Re: function smp_read_barrier_depends() confuses me

Yubin Ruan <ablacktshirt@xxxxxxxxx> · Fri, 17 Feb 2017 17:24:45 +0800

On 2017年02月17日 02:43, Paul E. McKenney wrote:
On Tue, Feb 14, 2017 at 06:31:35PM +0800, Yubin Ruan wrote:
Thanks for your response,

On 2017/2/14 3:34, Paul E. McKenney wrote:
On Mon, Feb 13, 2017 at 09:11:26PM +0800, Yubin Ruan wrote:
I have just finished Appendix B of perfbook(2017.01.02a), but the
function smp_read_barrier_depends() and how it make the code below
correct really confused me.

In B.7, paragraph 2, it say:

(1)  "Yes, this does mean that Alpha can in effect fetch the data
pointed to before it fetches the pointer itself,..."

and after presenting the code example:

1  struct el *insert(long key, long data)
2  {
3     struct el *p;
4     p = kmalloc(sizeof(*p), GFP_ATOMIC);
5     spin_lock(&mutex);
6     p->next = head.next;
7     p->key = key;
8     p->data = data;
9     smp_wmb();
10    head.next = p;
11    spin_unlock(&mutex);
12 }
13
14 struct el *search(long key)
15 {
16    struct el *p;
17    p = head.next;
18    while (p != &head) {
19        /* BUG ON ALPHA!!! */
20        if (p->key == key) {
21            return (p);
22        }
23        p = p->next;
24    };
25    return (NULL);
26 }

it says:

(2) "On Alpha, the smp_wmb() will guarantee that the cache
invalidates performed by lines 6-8 will reach the interconnect
before that of line 10 does, but make absolutely no guarantee about
the order in which the new values will reach the reading CPU's core"

My question is, how exactly does this code break on Alpha and how
the smp_read_barrier_depends() help make it correct, as follow:

18    while (p != &head) {
19        smp_read_barrier_depends();
20        if (p->key == key) {
21            return (p);

According to (2), I guess that the code breaks because the "new
values" arrive in reading CPU in disorder, even though "cache
invalidation messages" arrive in order.
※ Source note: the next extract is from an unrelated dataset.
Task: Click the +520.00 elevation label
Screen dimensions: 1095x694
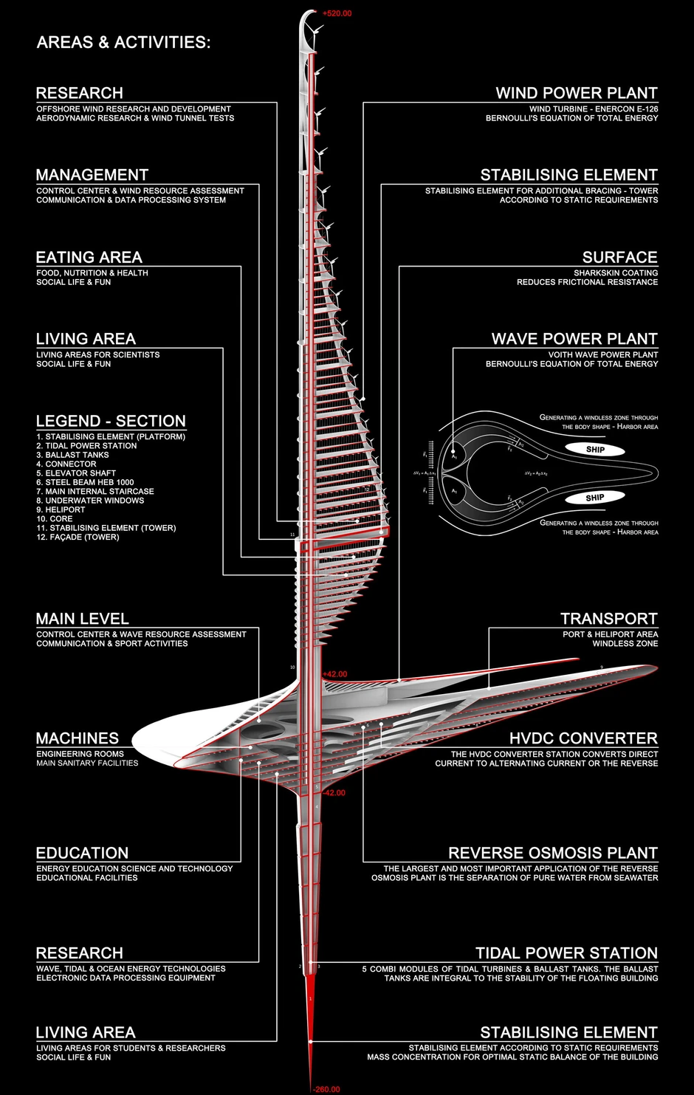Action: pos(337,13)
That says, in Figure B.10,
even though the reading CPU core get invalidation message of
  p->next
  p->key
  p->data
before invalidation message of `head.next', it might not get the value of
  p->next
  p->key
  p->data
before `head.next', which resulting in code break. Is that correct ?
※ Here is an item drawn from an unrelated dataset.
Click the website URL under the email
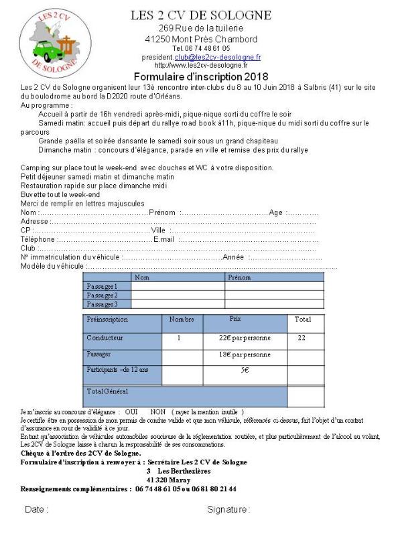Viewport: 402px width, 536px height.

So, is this speculation correct or do I miss anything?

Looks accurate to me!

The whole paragraphs do not refer to any exact line of code so I
really confusing.

And, if that is correct, can I infer that all other CPUs except
Alpha would guarantee that "new values" and "cache invalidation
messages" would arrive in reading CPU in order, with proper memory
barriers like that at line 9 ?

Frankly, I consider the some narratives in Appendix B pretty
confusing(no offense):

1. At paragraph 4 in page 350 of the two-column
perfbook.2017.01.02a, it says:

   "Figure B.10 shows how ... Assume that the list header `head'
will be processed by cache bank 0, and that the new element will be
processed by cache bank 1 ... For example, it is possible that
reading CPU's cache bank 1 is very busy, but cache bank 0 is
idle..."

 As there are bank 0 and bank 1 in both the writing CPU and the
reading CPU, it is hard to infer which cache bank 0 is processing
the header `head' and which cache bank 1 is processing the new
element, and as a result I don't know how that disorder happen.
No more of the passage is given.